Adkins yang tak terima dengan perlakuan Iyan sepontan mengigit lengan Iyan dengan sangat keras. Sontak hal itu membuat Iyan berteriak histeris.
"Aghhhhkk....! Bangsat... aww sakit.." Iyan berteriak, matanya berkaca-kaca menahan sakit.
Di sudut lain, Loren yang terganggu oleh keributan itu, mengepalkan tinjunya di atas meja dengan cukup keras sehingga kucing-kucing yang berada di kafe itu pun berlarian ketakutan, mencari perlindungan.
"Iyan, Adkins, kalian ini benar-benar nggak bisa diam, ya?" Suara Loren membelah ketegangan seperti pisau tajam, matanya menatap tajam dari satu wajah yang merasa bersalah ke wajah yang lain.
Iyan dan Adkins, dengan kepala tertunduk, merangkai kata-kata permintaan maaf yang tercekat di tenggorokan mereka, ditujukan kepada Loren.
"Maaf, Loren...!" bisik Iyan, wajahnya menunduk dan mebenamkan ke dalam kedua tangannya.
"Maaf, kak Loren...!" ujar Adkins, nada suaranya masih tercampur dengan rasa kesal yang belum sepenuhnya reda.
"Lihat, Kak Loren marah, kenapa kau tadi gigit bangsat?" tanya Iyan dengan suara lirih.
"Aku cuma mau nanya apa kalian habis berantem?" balas Adkins dengan nada kesal.
Loren menarik napas dalam-dalam, jemarinya yang gemetar sedikit berhenti saat ia meraih botol mineral di atas meja. Meski selalu dianggap sebagai pribadi yang tenang dan berkepala dingin, kali ini, tingkah laku mereka benar-benar telah menguji kesabarannya hingga ke titik nadir. "Ya ampun, mereka itu... Rafel, tolong aku minta airnya!"
Rafel, dengan senyum yang hampir tak terlihat, memandang Adkins dan Iyan dengan tatapan yang penuh nostalgia. "Bukankah mereka terlihat cukup dekat?

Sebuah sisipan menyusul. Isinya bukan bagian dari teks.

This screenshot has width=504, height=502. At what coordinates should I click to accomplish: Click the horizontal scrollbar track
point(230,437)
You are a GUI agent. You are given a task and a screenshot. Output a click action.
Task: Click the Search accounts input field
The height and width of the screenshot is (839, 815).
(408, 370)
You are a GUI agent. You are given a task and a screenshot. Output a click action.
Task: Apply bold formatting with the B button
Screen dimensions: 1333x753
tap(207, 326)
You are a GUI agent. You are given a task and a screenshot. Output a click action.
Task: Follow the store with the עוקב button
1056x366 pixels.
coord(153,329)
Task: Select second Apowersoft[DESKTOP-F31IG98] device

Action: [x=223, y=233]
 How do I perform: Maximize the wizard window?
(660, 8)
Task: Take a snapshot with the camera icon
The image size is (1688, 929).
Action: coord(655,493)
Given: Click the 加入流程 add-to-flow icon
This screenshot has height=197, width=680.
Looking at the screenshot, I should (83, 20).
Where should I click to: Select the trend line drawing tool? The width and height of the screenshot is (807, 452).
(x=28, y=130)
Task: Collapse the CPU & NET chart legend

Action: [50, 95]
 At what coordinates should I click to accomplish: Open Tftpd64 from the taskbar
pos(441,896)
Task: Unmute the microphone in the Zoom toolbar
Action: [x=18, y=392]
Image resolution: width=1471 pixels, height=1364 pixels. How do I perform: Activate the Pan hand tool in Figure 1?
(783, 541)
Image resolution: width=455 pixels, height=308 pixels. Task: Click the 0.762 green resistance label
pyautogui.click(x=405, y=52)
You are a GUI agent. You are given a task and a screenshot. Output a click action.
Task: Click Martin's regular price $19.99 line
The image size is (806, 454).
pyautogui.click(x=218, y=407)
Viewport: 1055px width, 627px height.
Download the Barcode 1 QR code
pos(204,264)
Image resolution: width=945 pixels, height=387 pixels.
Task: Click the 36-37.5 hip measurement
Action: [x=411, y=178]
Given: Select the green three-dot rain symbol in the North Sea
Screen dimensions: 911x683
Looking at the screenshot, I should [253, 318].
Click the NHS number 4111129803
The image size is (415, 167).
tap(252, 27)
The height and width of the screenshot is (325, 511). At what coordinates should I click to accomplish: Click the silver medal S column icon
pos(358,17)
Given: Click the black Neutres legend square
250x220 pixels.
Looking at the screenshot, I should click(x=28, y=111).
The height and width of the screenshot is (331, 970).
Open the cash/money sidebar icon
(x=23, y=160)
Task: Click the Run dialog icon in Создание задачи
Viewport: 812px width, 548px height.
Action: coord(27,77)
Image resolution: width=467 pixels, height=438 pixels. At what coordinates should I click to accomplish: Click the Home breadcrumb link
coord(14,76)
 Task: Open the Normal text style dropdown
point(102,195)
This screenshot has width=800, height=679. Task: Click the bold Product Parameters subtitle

Aku nggak pernah lihat Adkins akrab dengan orang dewasa seperti itu sebelumnya."
Loren meneguk air dengan hati-hati, membiarkan kesejukannya menenangkan saraf-sarafnya yang tegang. "Dia itu adikmu ya? Tapi dia nggak mirip sama sekali denganmu?" Tanya Loren.
Tatapan Rafel melembut, dan suaranya melembut saat ia mulak berbisik. "Bukan, dia bukan adik kandungku. Dia muridku di akademi militer, aku mengenalnya sejak SMA. Ayahnya berasal dari keluarga ningrat, dan ibunya, seorang bangsawan Belanda. Tapi, dia anak dari hubungan haram, agak rumit memang," jelasnya dengan nada yang mengandung berbagai lapis makna.
KAMU SEDANG MEMBACA
Katalisator
Teen FictionBagaimana rasanya memiliki gerd, tapi kalian malah setiap hari minum kopi? Tapi, ini bukan tentang kopi! Ini tentang pilihan, tentang konsekuensi, tentang bagaimana sebuah pertemuan kecil bisa mengubah segalanya. Kisah ini bercerita tentang Iyan, re...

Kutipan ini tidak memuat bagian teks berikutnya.